::: The data :::
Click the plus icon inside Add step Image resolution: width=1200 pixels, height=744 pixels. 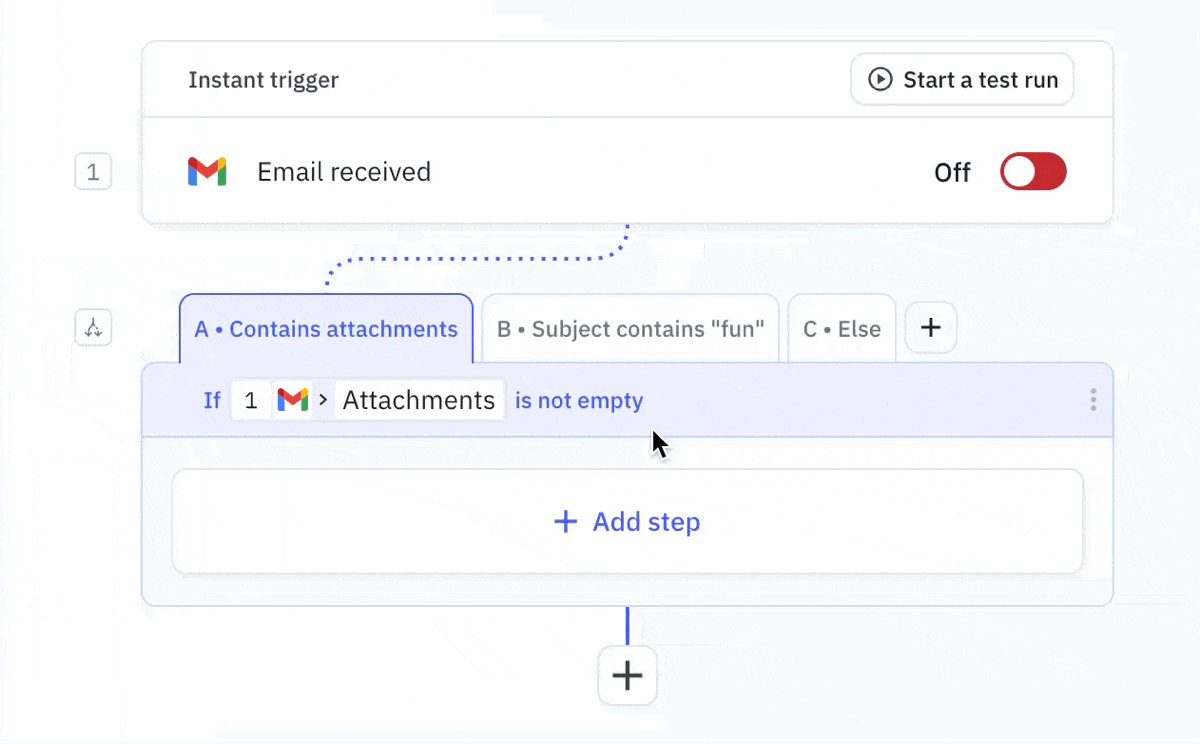(x=566, y=521)
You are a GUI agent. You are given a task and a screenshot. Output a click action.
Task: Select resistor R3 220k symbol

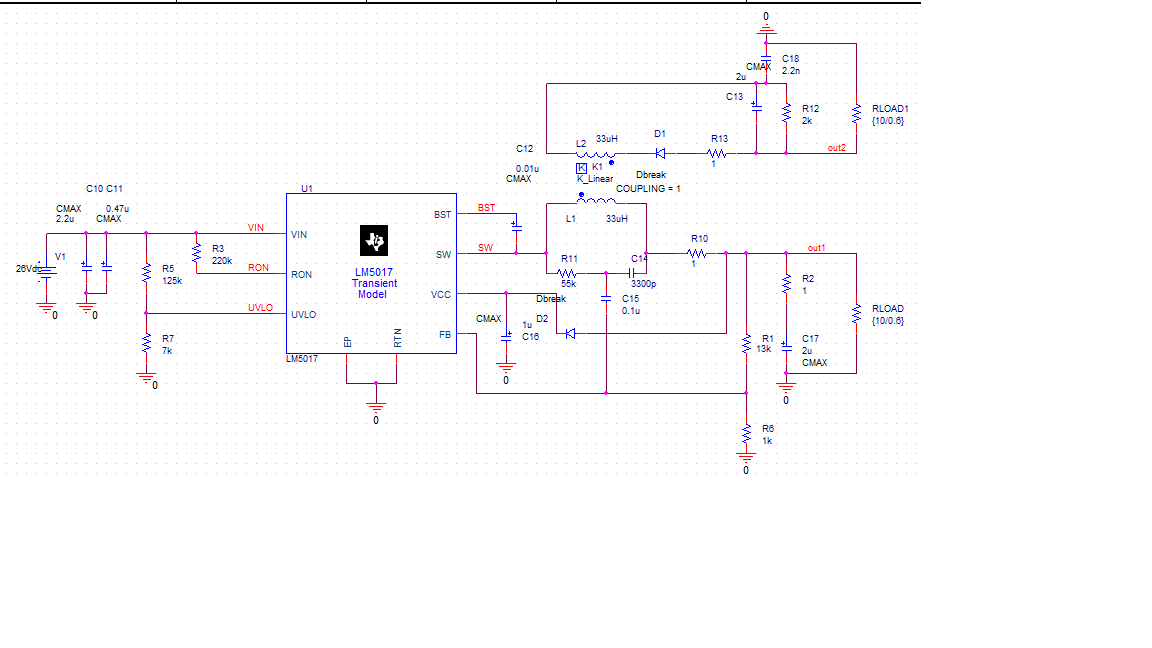point(196,253)
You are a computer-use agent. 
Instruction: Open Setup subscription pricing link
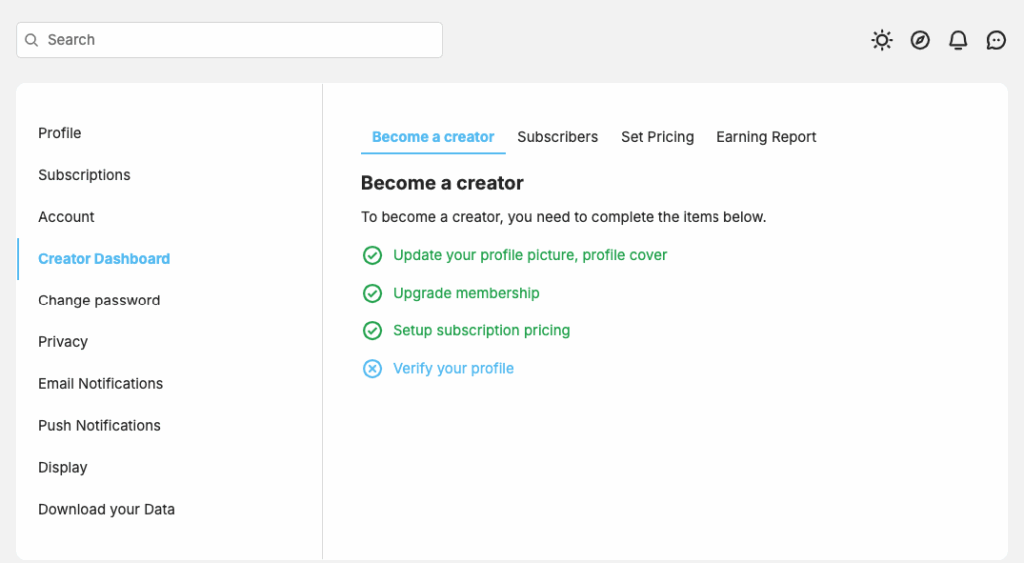pyautogui.click(x=481, y=330)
:::
#### Task objective:
Every line from the one containing "Instruction: Open Setup" to the final line of the records should be duplicated exactly; no picture is to be copied.

#### Answer to the exercise:
Instruction: Open Setup subscription pricing link
pyautogui.click(x=481, y=330)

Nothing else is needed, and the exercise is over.